As many Kenyans celebrate the start of the rainy season after a prolonged dry spell in the country, residents of Zambia estate in Ngong, Kajiado County, are in tears.
When the first raindrops began hitting their roofs at about 11pm Wednesday night, most residents paid little attention. But just hours later, calm was replaced by deep concern after one resident, retired Reverend Timothy Njoya, alerted the local residents association WhatsApp group of the havoc in his home.
"1:30am and water has overflowed into our house. We are busy removing books from lower shelves, carpets and items from the lower floor to the upper floor. This is the second time for water to get into our house. Yours in Christ, Rev Timothy Njoya," he said.
He said that by mid-morning, he had lost books worth Sh1.4 million, most of which he imported from different universities across the world.
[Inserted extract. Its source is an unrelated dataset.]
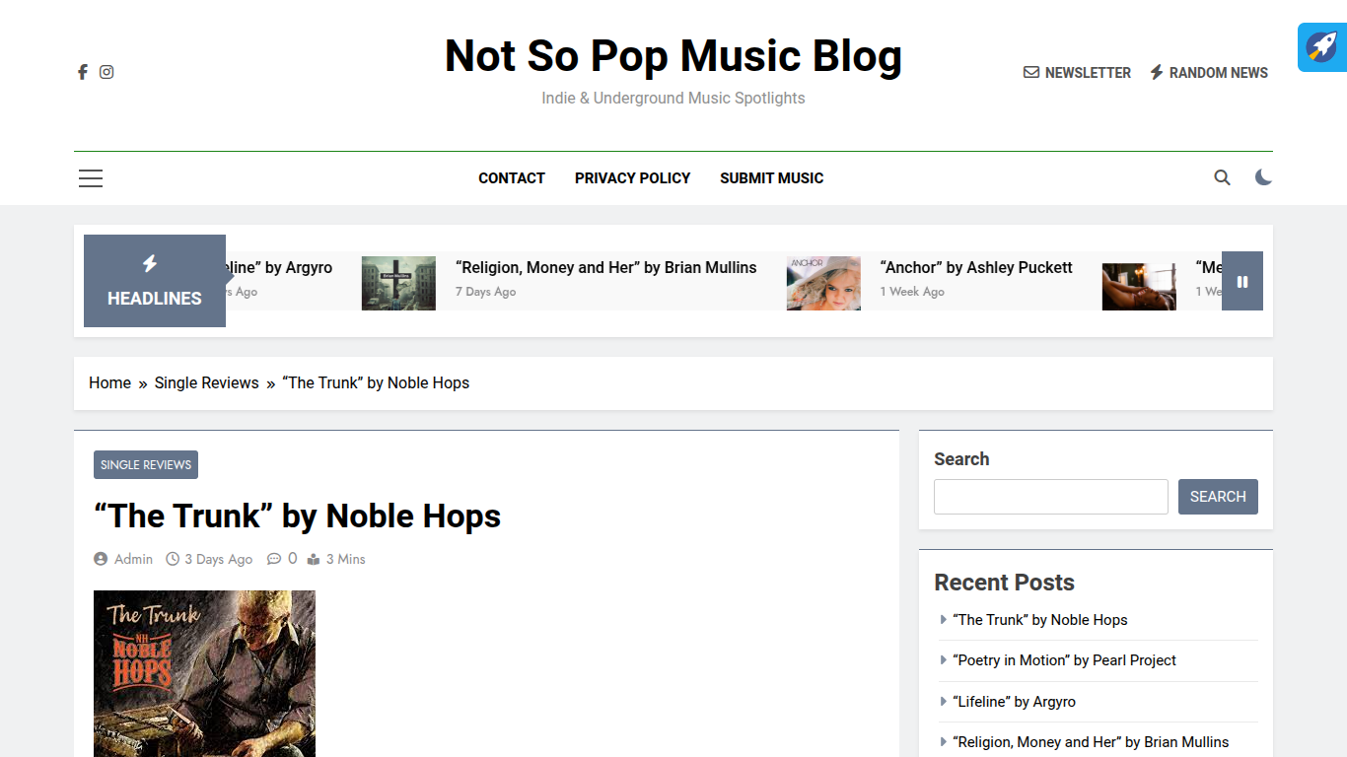Toggle dark mode with moon icon
This screenshot has width=1347, height=757.
click(x=1263, y=177)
"All the books that were in the lower shelves of this library are now useless. I have lost so much knowledge and content on the history of politics in Kenya, China, Russia, South Africa, US and several other countries. When I lose a single book, my brain shrinks because I always refer to these books whenever I'm giving lectures," he said.
"Losing these books makes me feel like the younger generation will miss critical information on masculinity and gender equality. This is really bad," he added.
Torrents of messages followed with many others saying they were experiencing the same.
When Nation.Africa visited the estate on Thursday, several houses were flooded while some were filled with raw sewage carried from the overflowing Ngong River that is just metres away.
Most residents agree that a faulty culvert passing over the perennially dry river along Zambia Road is mostly to blame.
With the unprecedented amount of rainfall last night and even more on Thursday afternoon, the river, whose depth is usually just a few feet, is now swollen and appears filled to the brim.
Garbage washing up
Another unforeseen consequence of the flooding is garbage washing up to people's homesteads. With the increased volumes, the water is also carrying with it debris and garbage from upstream and dumping it near Zambia estate. But some of this garbage is blocking the flow of water and at some point, finding no way to pass, the water is rushing back into people's homes.
The situation has forced many like Rev Njoya to carry whatever they can from the ground floor and take cover in their upper rooms.
Dressed in a blue floral shirt, grey trousers and black gumboots, Rev Njoya told Nation.Africa that he had gone without sleep for more than 14 hours by Thursday afternoon. The team caught up with him at the Zambia bridge as he was directing some youth on how to remove the debris that the river has washed up.
"I'm very tired but I cannot go back to the house until the debris blocking the space beneath this bridge is taken away and the river's water can pass, then the water in our homes recedes," he said.